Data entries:
········

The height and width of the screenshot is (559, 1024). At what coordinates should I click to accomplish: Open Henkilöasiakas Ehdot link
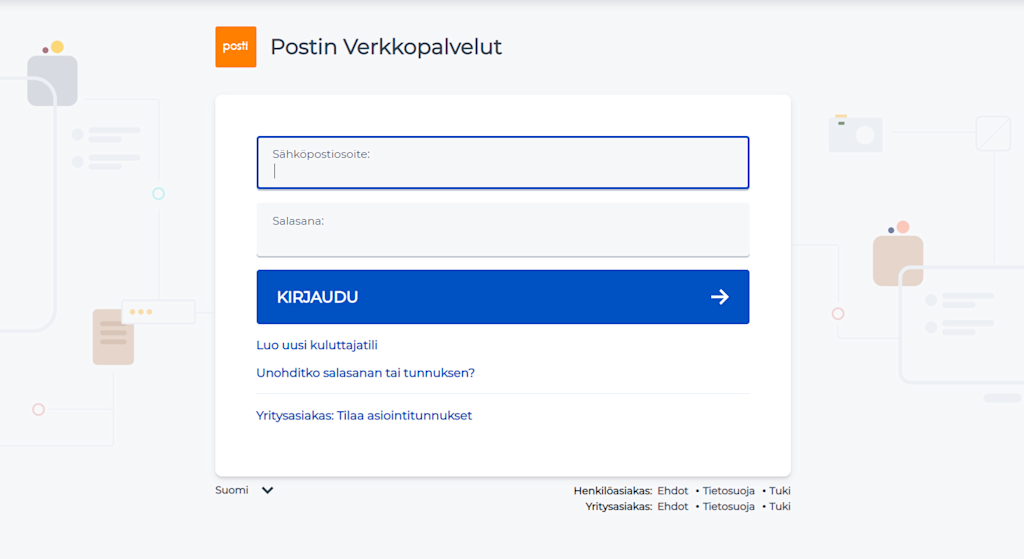pyautogui.click(x=673, y=490)
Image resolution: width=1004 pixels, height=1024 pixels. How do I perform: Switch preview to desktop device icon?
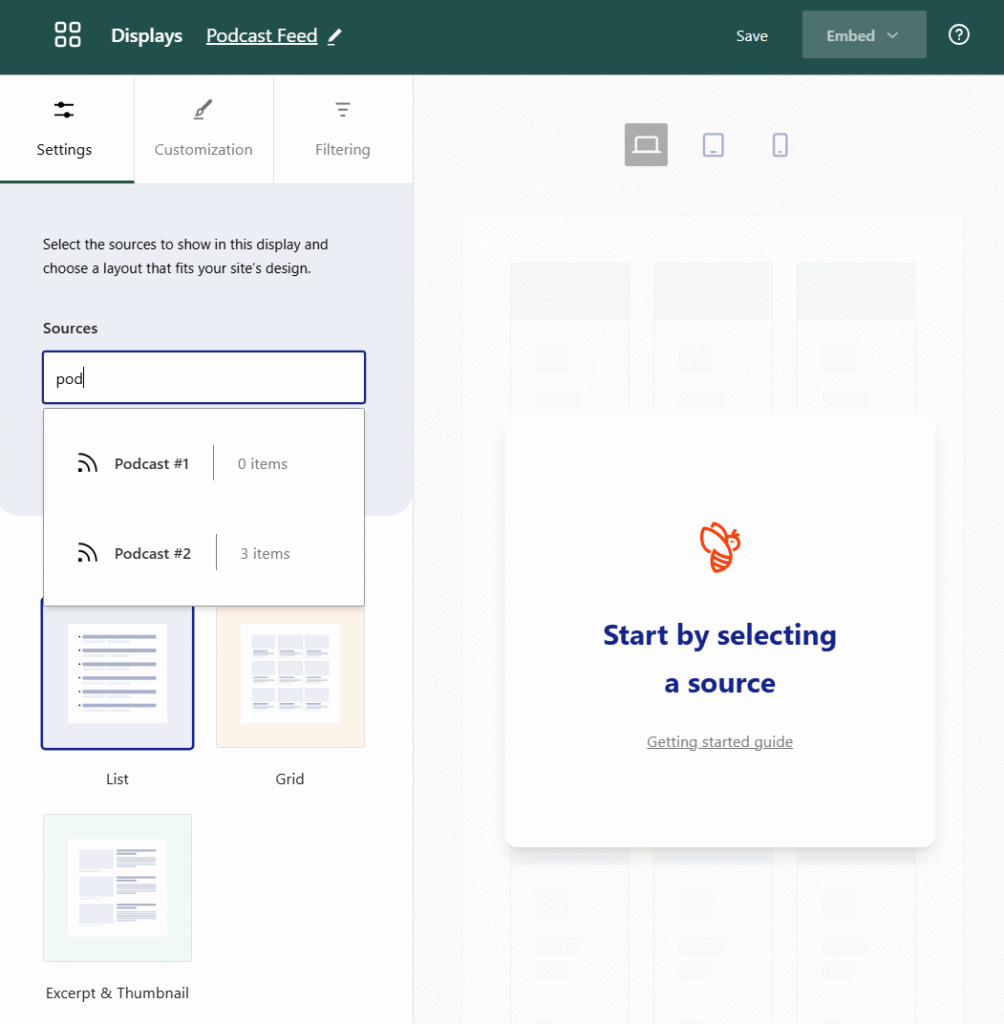pyautogui.click(x=646, y=145)
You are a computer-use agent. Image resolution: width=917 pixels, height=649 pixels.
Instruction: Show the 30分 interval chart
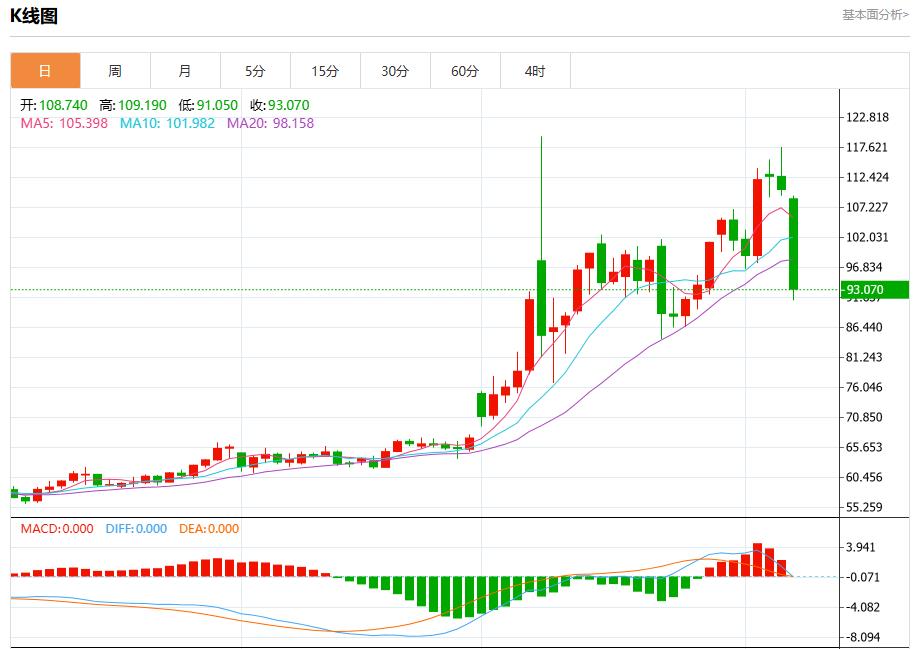pyautogui.click(x=395, y=71)
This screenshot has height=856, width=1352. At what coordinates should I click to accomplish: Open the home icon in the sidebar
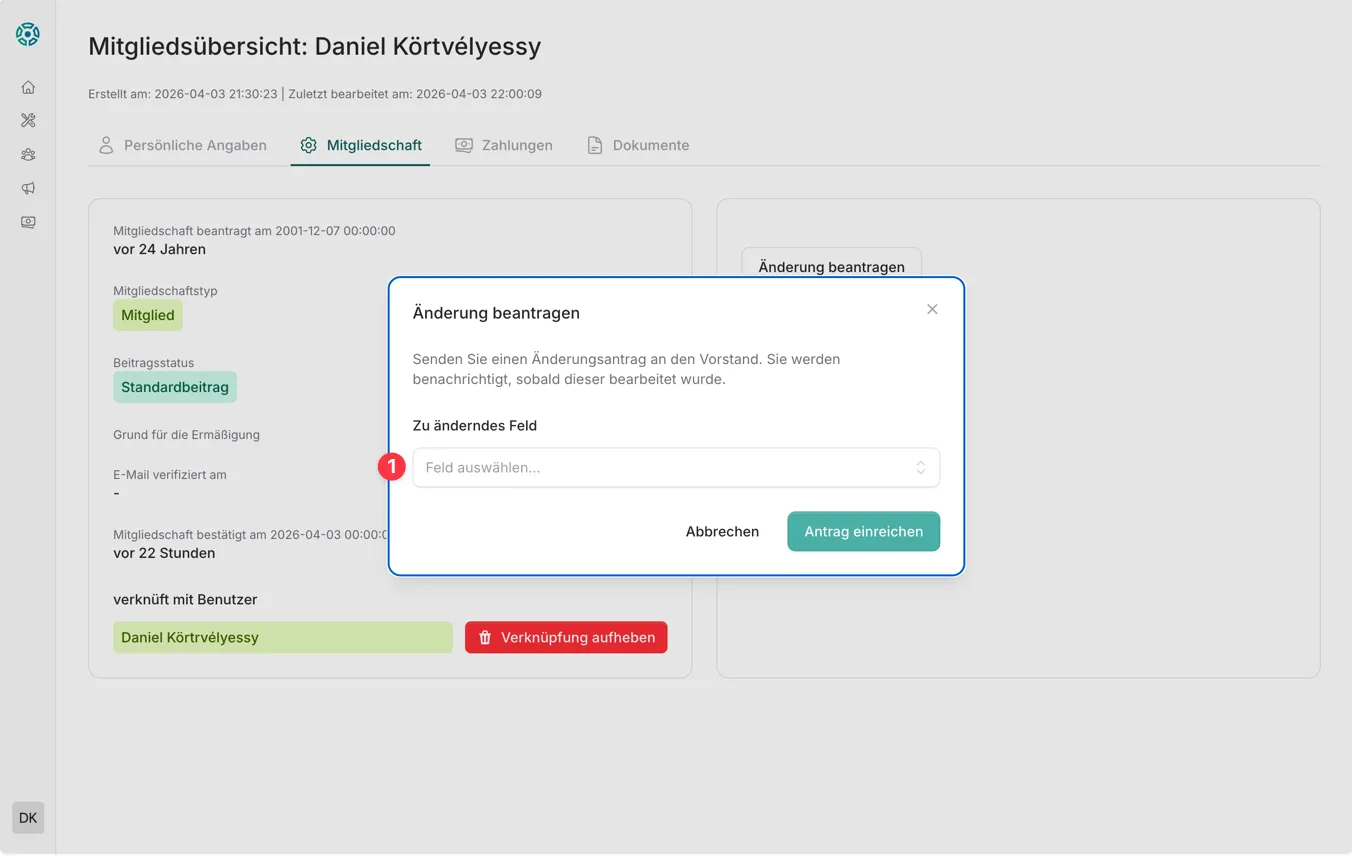point(27,87)
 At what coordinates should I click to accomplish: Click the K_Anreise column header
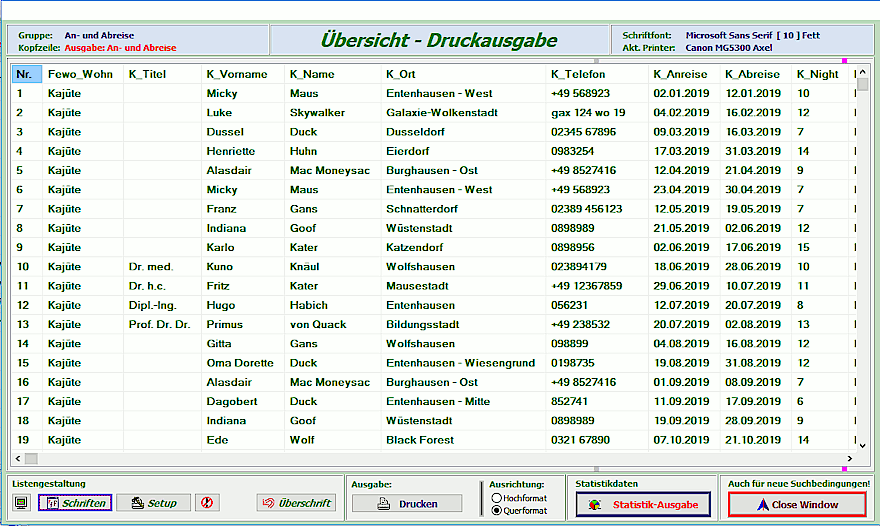pos(679,74)

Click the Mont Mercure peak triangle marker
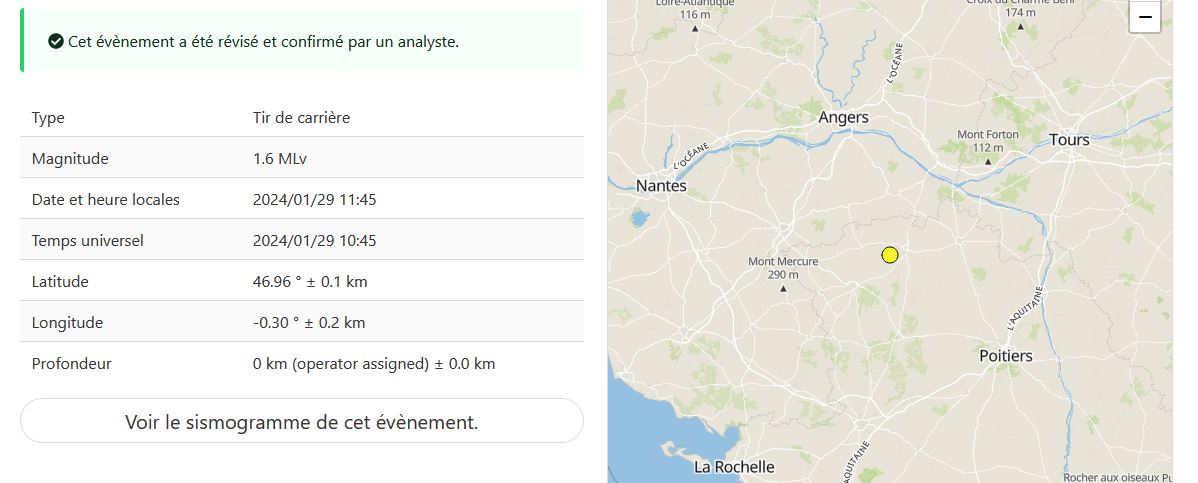(x=783, y=289)
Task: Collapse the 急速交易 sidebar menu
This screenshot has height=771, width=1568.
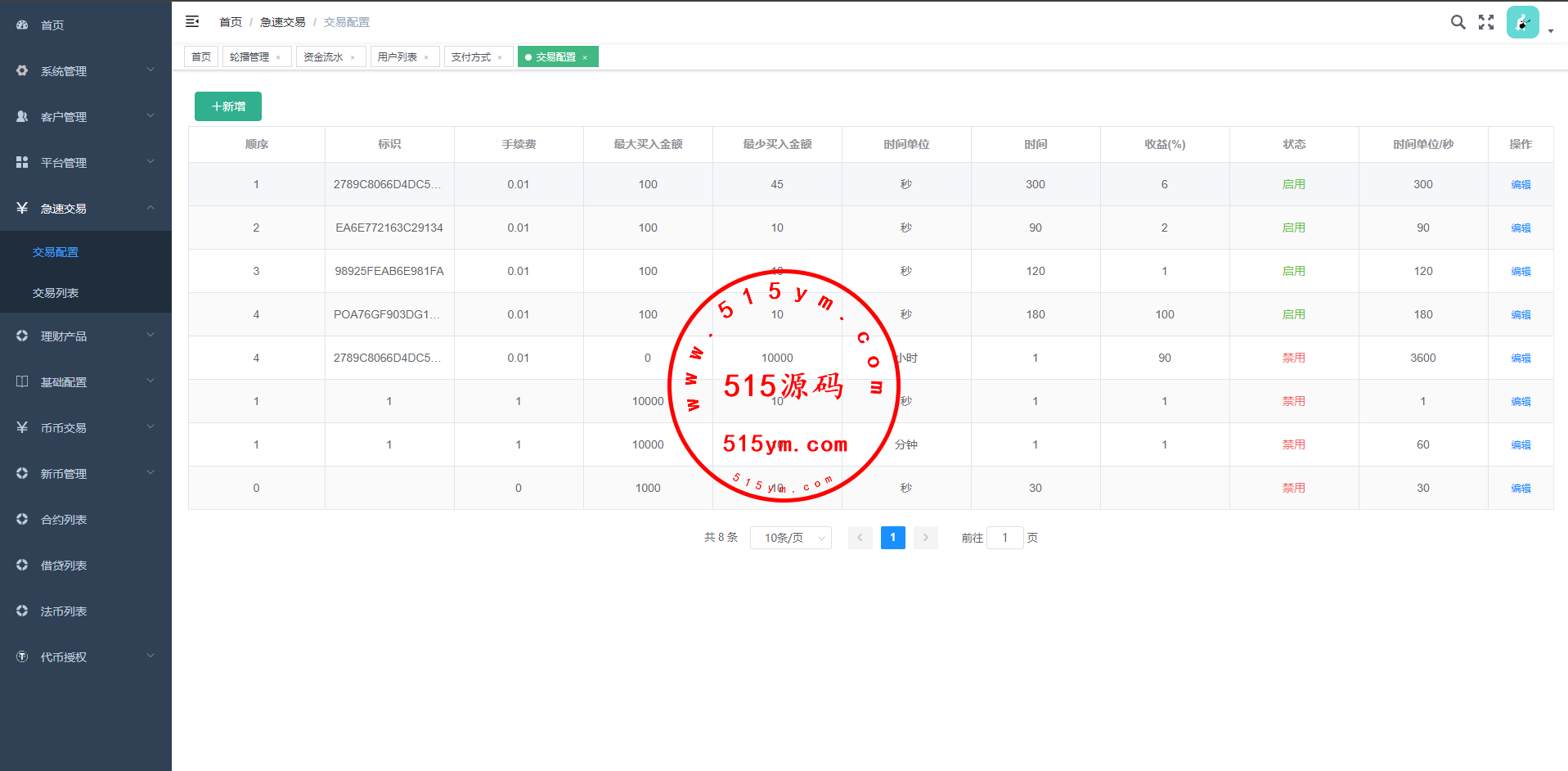Action: [x=85, y=209]
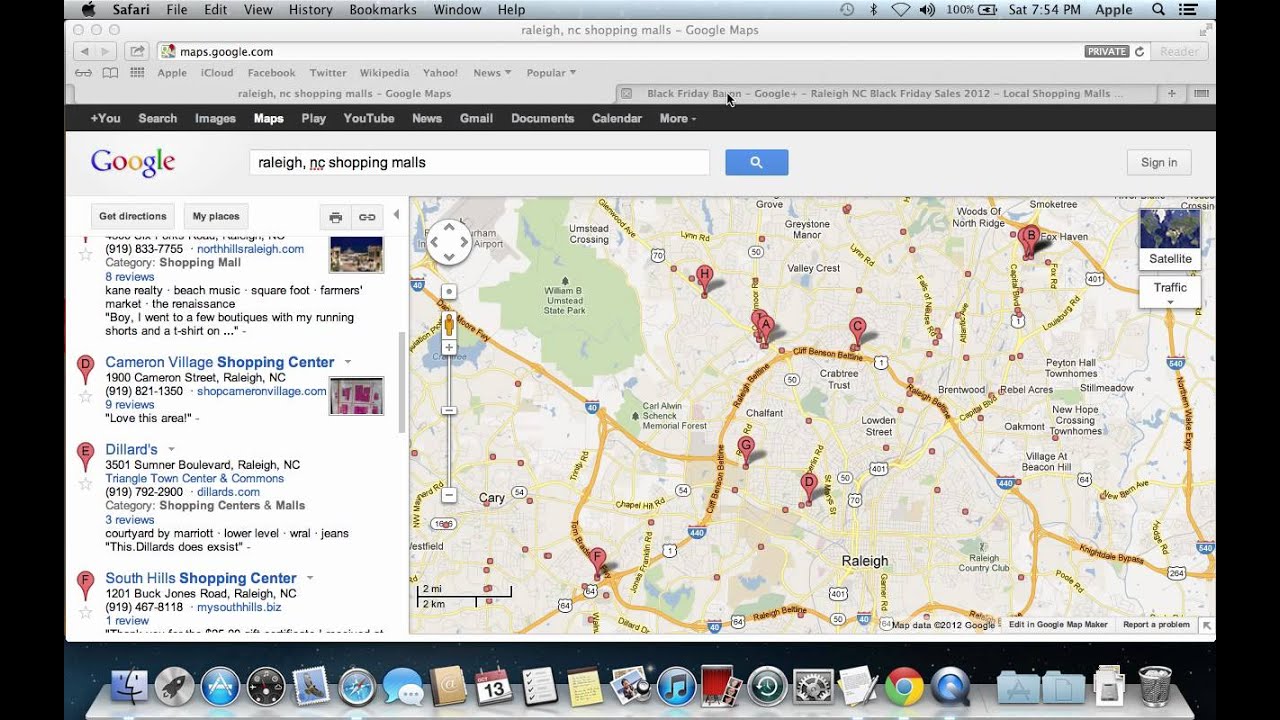Viewport: 1280px width, 720px height.
Task: Click the Street View pegman icon
Action: click(x=449, y=324)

········

§ **Assigned task**
All lines from the one bearing "Click the Mont Mercure peak triangle marker" through the last line of the records, and only those, should be duplicated exactly; no picture belongs in the copy.

§ **Exercise response**
Click the Mont Mercure peak triangle marker
(x=783, y=289)
Task: Collapse the 急速交易 sidebar menu
This screenshot has height=771, width=1568.
Action: [x=85, y=209]
Viewport: 1280px width, 720px height.
Task: Click the Street View pegman icon
Action: click(x=449, y=324)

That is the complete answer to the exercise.